AIM OF THE EXERCISE
Transcribe the records below character for character, starting at the line with "The height and width of the screenshot is (1807, 835)." and ending at the line with "tap(77, 198)", both lines included, and give nothing else.

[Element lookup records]
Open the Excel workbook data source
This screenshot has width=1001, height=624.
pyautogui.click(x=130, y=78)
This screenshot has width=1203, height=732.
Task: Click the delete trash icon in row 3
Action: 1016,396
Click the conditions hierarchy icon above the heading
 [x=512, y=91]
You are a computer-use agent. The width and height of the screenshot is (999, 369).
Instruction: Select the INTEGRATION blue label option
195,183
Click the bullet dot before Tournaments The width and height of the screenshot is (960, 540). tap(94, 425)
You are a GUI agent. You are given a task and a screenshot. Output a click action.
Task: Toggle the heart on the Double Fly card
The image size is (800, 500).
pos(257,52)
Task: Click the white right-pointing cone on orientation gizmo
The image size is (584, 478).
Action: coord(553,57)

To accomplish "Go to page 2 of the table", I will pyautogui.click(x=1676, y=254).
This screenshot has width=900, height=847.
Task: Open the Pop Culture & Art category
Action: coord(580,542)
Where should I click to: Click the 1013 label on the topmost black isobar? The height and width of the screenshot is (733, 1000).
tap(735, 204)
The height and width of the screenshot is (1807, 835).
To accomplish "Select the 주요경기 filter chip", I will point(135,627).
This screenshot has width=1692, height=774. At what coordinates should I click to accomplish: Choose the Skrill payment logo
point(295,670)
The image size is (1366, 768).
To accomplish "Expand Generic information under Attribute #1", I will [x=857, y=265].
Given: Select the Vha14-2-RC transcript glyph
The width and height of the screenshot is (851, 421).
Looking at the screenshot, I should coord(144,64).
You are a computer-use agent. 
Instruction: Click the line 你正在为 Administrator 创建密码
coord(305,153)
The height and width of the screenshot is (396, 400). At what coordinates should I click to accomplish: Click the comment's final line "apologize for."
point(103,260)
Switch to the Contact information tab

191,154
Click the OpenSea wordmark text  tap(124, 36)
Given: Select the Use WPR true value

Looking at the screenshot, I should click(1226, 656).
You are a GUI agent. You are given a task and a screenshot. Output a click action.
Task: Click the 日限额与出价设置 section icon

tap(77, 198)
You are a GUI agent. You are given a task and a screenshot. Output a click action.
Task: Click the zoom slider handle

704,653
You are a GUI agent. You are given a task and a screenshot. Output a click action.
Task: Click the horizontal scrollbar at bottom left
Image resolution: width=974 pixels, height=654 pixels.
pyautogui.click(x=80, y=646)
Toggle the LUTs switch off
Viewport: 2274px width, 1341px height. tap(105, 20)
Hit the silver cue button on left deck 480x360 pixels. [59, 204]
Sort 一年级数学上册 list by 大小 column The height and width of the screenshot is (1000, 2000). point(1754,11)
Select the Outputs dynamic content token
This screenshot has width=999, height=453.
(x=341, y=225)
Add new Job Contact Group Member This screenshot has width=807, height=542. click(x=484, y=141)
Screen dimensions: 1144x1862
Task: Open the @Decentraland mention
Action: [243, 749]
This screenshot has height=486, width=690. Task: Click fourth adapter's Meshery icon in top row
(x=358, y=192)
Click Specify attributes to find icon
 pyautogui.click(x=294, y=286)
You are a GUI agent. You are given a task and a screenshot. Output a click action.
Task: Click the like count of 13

EXERCISE ANSWER
The height and width of the screenshot is (1807, 835).
To accomplish "Select the 주요경기 filter chip", I will point(135,627).
This screenshot has width=1692, height=774. At what coordinates should I click to accomplish: Choose the Skrill payment logo
point(295,670)
The image size is (1366, 768).
To accomplish "Expand Generic information under Attribute #1", I will [x=857, y=265].
Given: Select the Vha14-2-RC transcript glyph
The width and height of the screenshot is (851, 421).
Looking at the screenshot, I should coord(144,64).
You are a computer-use agent. 
Instruction: Click the line 你正在为 Administrator 创建密码
coord(305,153)
The height and width of the screenshot is (396, 400). At what coordinates should I click to accomplish: Click the comment's final line "apologize for."
point(103,260)
Switch to the Contact information tab

191,154
Click the OpenSea wordmark text  tap(124, 36)
Given: Select the Use WPR true value

Looking at the screenshot, I should click(1226, 656).
You are a GUI agent. You are given a task and a screenshot. Output a click action.
Task: Click the 日限额与出价设置 section icon

tap(77, 198)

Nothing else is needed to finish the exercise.